Sacrificarsi per la squadra può diventare un clamoroso autogol: leggerezza imperdonabile, ora lo stop sarà lungo.
Conoscere il proprio corpo è uno dei “segreti” che viene richiesto ad uno sportivo. Del resto si sta parlando di vere e proprie “macchine”, che con il passare degli anni, attraverso allenamenti e impegni agonistici veri e propri, sono in grado di mandare segnali circa eventuali malfunzionamenti.
Del resto un conto è fare sport a livello amatoriale, un altro come professionisti. Non è un paradosso sostenere che il rischio di incappare in gravi infortuni sia superiore per chi gioca la partitella tra amici il fine settimana che per chi si allena ogni giorno e che a differenza dei propri colleghi “virtuali” sa fino a quando è il caso di tirare il proprio fisico.
Di fatto la stessa cosa che accade con un’automobile, solo che nel caso dell’uomo non esistono spie che si accendono e che fanno scattare ufficialmente l’allarme, indicando anche in maniera chiara dove andare ad intervenire per evitare guai peggiori, ovvero che a fermarsi sia direttamente il motore.
Per questo nel caso di uno sportivo è fondamentale appunto proprio saper leggere e interpretare anche i più piccoli scricchiolii. Mentali, prima di tutto, magari sotto forma di una difficoltà insolita nel recuperare da uno sforzo o nell’effettuare una serie di allenamenti che nei giorni normali vengono svolti quasi meccanicamente.
Giocare da infortunati: quando il coraggio diventa autolesionismo
Quando invece a “parlare” è il corpo potrebbe essere addirittura troppo tardi per evitare il classico patatrac. Quante volte si è sentito dire con riferimento a un giocatore infortunatosi “la speranza è che si sia fermato in tempo?”. Succede in presenza di un infortunio muscolare, di quella classica “puntura” che rappresenta di fatto l’ultima chiamata per evitare guai seri.
Tra il dire e il fare e nella fattispecie tra il farsi trasportare dall’adrenalina del momento e la lucidità di dire basta c’è però di mezzo l’indole di un atleta, che mentre svolge la propria professione non ha sempre la forza di chiamarsi fuori. Magari per aiutare la propria squadra in difficoltà oppure per aiutare… sé stessi, nel timore di perdere il posto.

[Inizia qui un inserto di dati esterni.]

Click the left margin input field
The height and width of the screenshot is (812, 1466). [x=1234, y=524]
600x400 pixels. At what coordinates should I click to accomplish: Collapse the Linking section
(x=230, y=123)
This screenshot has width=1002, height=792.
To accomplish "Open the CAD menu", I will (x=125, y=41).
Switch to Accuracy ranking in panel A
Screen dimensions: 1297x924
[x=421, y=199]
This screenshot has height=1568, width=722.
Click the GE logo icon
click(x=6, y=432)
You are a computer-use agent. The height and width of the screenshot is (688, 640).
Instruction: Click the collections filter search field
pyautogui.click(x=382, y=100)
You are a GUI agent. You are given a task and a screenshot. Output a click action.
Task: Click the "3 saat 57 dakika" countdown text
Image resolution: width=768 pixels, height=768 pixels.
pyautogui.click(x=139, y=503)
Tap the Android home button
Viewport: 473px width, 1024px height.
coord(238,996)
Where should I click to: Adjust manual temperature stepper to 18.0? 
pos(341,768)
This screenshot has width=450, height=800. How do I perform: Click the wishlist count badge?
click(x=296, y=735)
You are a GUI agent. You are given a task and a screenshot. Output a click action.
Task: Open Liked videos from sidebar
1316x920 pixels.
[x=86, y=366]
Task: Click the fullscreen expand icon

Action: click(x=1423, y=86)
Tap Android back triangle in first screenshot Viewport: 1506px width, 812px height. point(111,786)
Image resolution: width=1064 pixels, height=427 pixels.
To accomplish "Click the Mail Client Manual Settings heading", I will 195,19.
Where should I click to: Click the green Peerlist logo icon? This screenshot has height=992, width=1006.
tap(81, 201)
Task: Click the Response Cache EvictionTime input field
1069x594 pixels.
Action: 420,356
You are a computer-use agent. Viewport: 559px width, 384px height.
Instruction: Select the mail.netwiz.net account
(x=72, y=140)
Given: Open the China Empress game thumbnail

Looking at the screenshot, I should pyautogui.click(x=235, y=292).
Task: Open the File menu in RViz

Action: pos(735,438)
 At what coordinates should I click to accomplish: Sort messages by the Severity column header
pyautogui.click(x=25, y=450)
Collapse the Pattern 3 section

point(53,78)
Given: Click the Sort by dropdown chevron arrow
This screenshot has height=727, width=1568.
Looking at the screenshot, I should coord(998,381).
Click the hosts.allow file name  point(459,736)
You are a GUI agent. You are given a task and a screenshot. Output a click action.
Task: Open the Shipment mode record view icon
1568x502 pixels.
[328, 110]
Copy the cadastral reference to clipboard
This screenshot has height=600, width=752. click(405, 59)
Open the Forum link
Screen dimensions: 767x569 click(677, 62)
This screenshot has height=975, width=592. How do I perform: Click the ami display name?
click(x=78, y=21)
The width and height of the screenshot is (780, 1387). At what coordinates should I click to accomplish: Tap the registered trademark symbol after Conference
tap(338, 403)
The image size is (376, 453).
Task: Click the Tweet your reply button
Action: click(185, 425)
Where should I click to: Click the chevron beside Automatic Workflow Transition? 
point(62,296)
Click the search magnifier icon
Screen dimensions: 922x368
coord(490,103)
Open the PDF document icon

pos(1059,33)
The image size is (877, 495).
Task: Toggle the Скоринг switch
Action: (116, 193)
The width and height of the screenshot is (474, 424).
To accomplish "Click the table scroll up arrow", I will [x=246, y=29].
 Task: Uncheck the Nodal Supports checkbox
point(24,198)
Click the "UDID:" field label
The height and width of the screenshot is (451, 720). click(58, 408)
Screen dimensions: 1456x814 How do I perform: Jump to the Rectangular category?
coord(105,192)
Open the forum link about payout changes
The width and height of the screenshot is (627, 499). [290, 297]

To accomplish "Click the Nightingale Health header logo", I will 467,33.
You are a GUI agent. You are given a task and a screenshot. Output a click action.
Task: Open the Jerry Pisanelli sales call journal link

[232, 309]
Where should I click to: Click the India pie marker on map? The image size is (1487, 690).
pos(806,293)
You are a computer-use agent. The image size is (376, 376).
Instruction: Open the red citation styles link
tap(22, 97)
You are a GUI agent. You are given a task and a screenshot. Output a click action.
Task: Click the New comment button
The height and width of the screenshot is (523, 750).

Due mesi in campo con una lesione: errore fatale, ora il lungo stop
Purtroppo, però, in casi come questi il rischio è quello di incorrere nell’effetto contrario, perché giocando da infortunati non si fa il bene della squadra e si rischia uno stop ben più lungo. Ne sa qualcosa l’Udinese e il suo portiere Maduka Okoye, che via social ha fatto chiarezza sul grave infortunio che lo terrà lontano dai campi per diverse settimane.
Il giocatore nigeriano è incappato in una lesione al legamento scafolunato del polso destro: “Avevo giocato negli ultimi due mesi con un problema al legamento lesionato del mio polso, per adesso supporterò la squadra dalla tribuna” ha scritto Okoye. Un errore di gruppo, da condividere cioè con lo staff medico, ma che rischia di avere conseguenze sulla stagione dei friulani. Titolare da ormai un anno solare, dopo aver soffiato il posto a Silvestri, Okoye dovrà ora fare spazio all’esordiente Razvan Sava, che avrà alle proprie spalle il classe ’85 Daniele Padelli. Un peccato di generosità, quello del nigeriano, pagato caro.